> **Provided material**
## start

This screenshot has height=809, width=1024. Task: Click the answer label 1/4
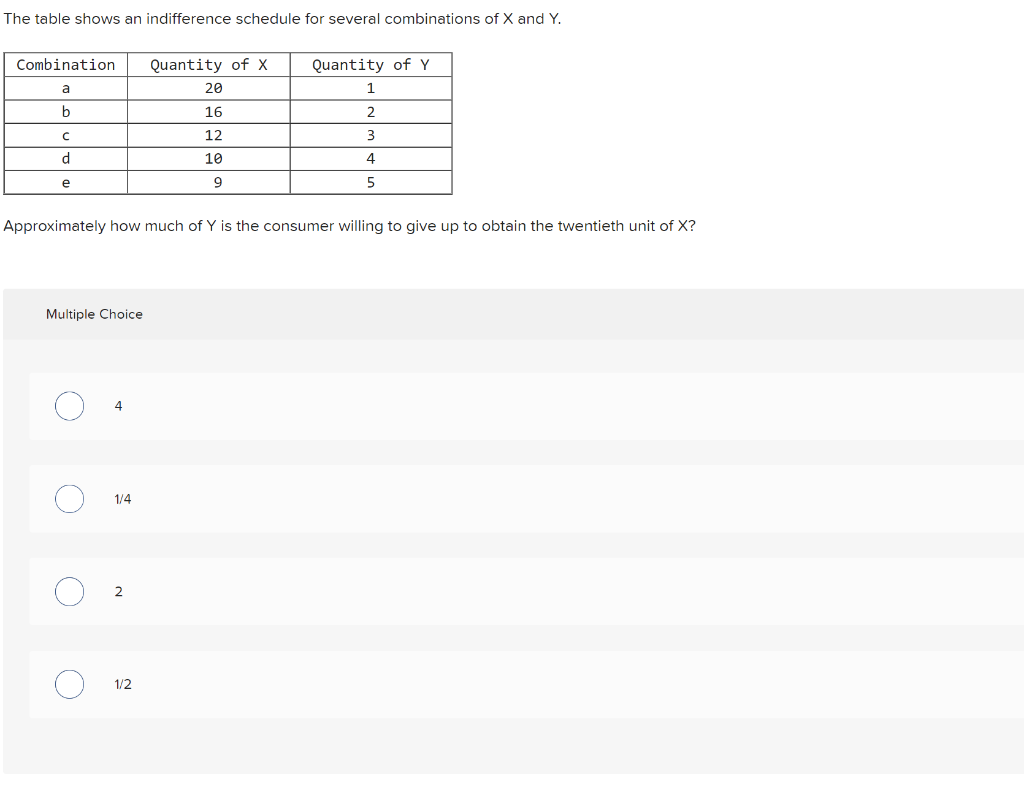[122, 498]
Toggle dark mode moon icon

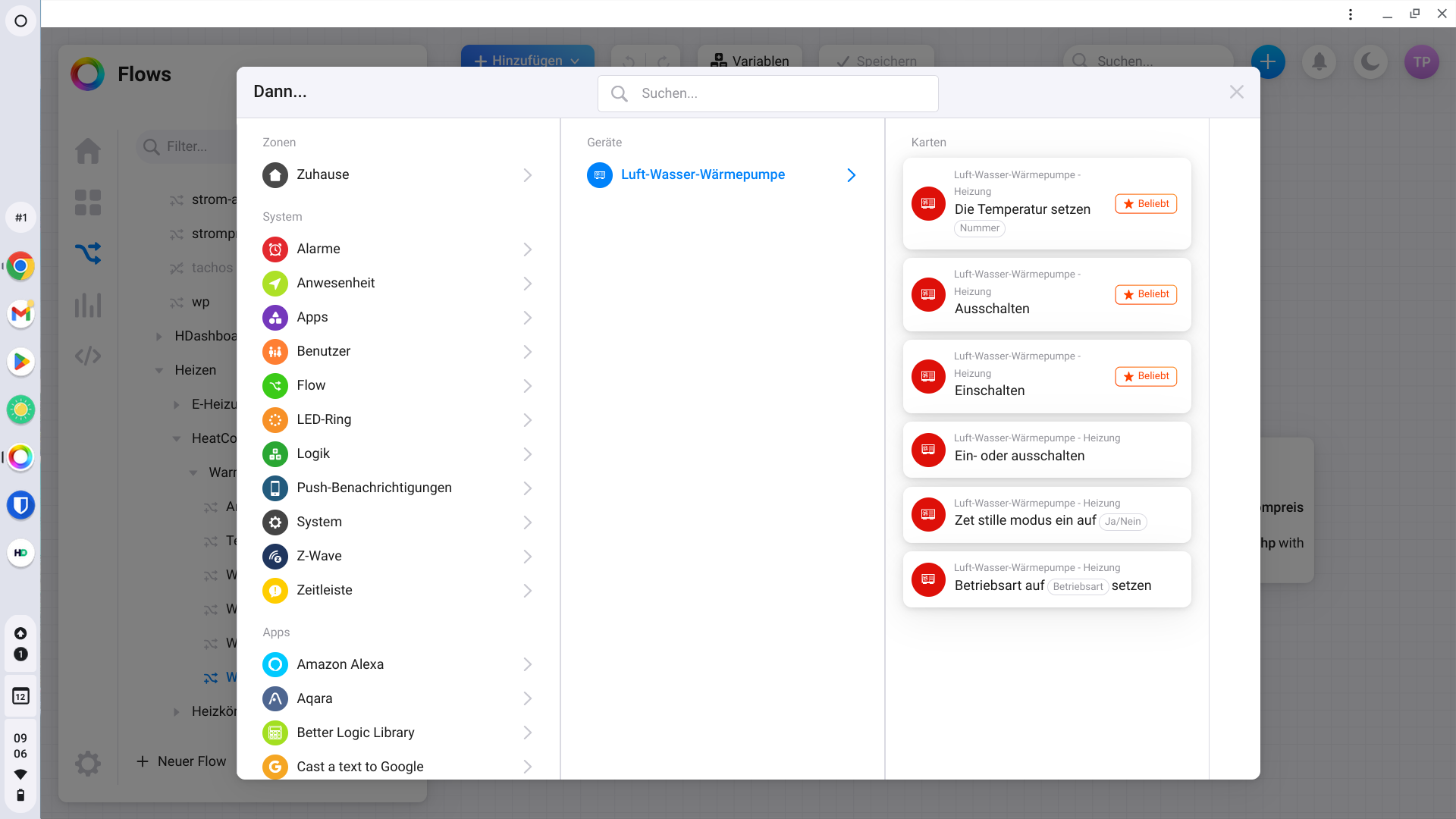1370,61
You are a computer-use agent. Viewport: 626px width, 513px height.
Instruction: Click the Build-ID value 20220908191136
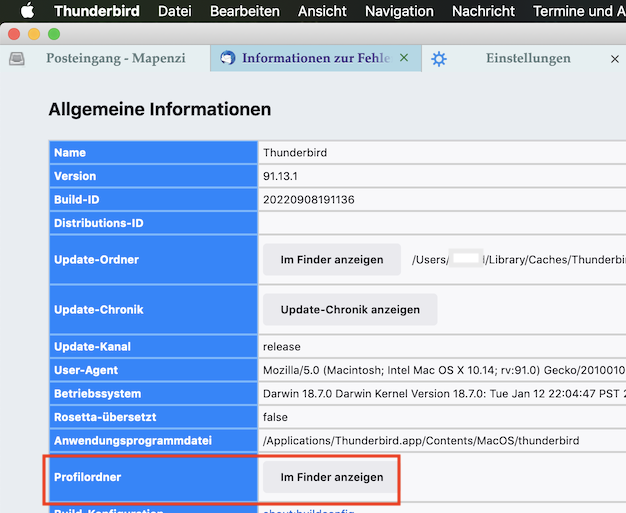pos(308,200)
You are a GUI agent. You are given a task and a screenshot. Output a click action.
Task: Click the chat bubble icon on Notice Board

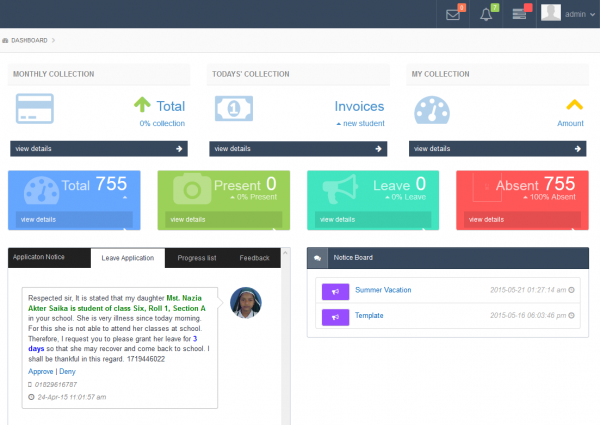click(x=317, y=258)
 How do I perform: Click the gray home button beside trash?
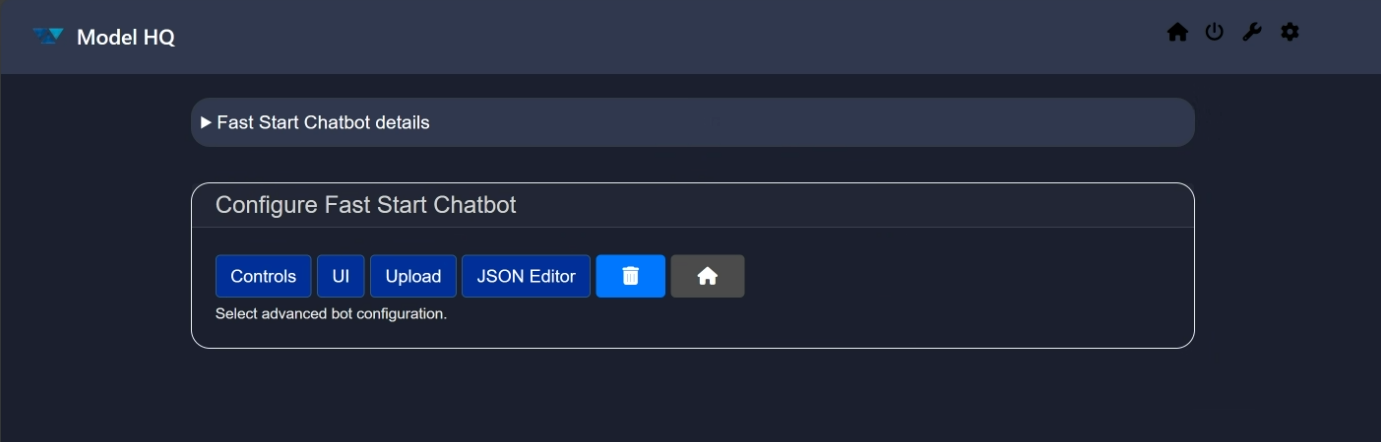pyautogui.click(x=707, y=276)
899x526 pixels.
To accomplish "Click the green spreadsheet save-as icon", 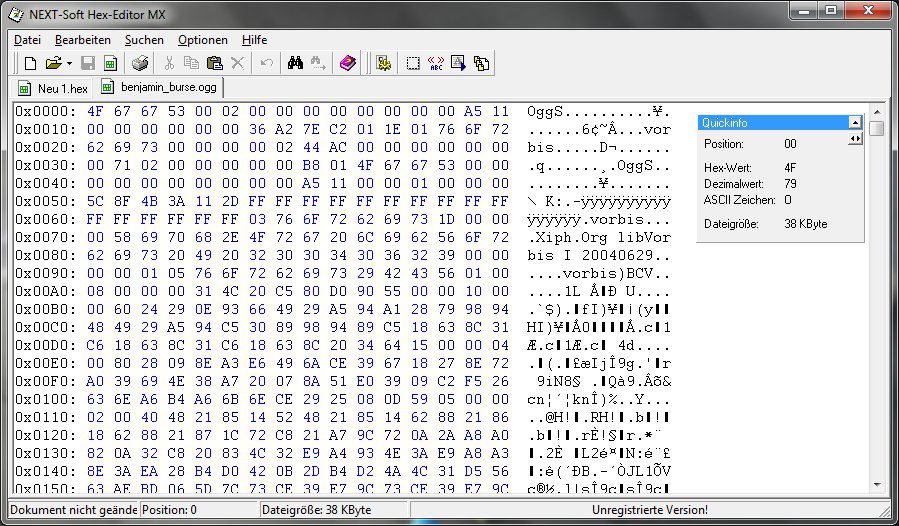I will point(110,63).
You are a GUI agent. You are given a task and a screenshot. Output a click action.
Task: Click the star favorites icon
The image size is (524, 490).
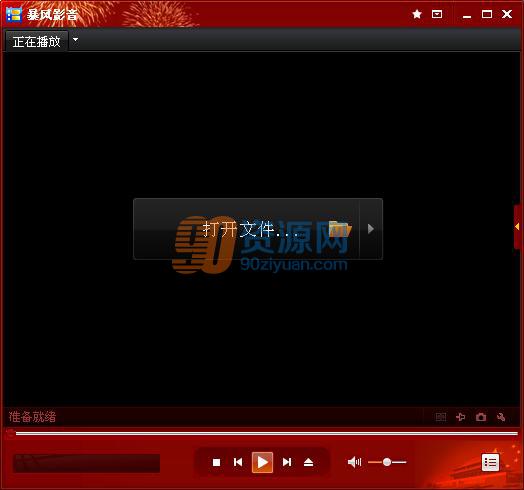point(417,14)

## end
## start

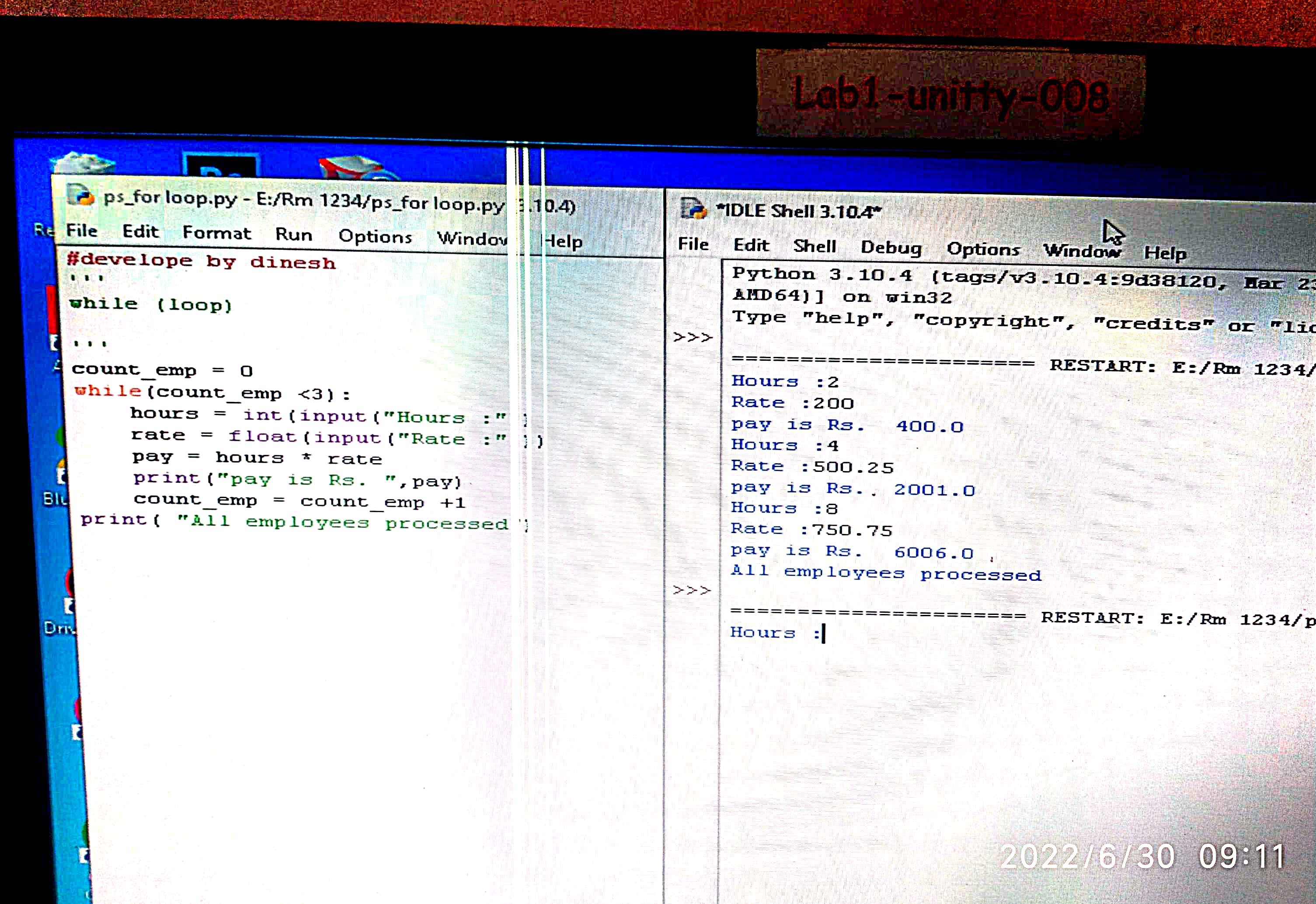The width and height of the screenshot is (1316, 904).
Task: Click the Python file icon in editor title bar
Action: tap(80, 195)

## end

> **To be done**
Copy out, word for word, the material from the line containing "The width and" through the line containing "Action: tap(80, 195)", including both of those lines, and omit the pictures.

> **Solution to the problem**
The width and height of the screenshot is (1316, 904).
Task: Click the Python file icon in editor title bar
Action: tap(80, 195)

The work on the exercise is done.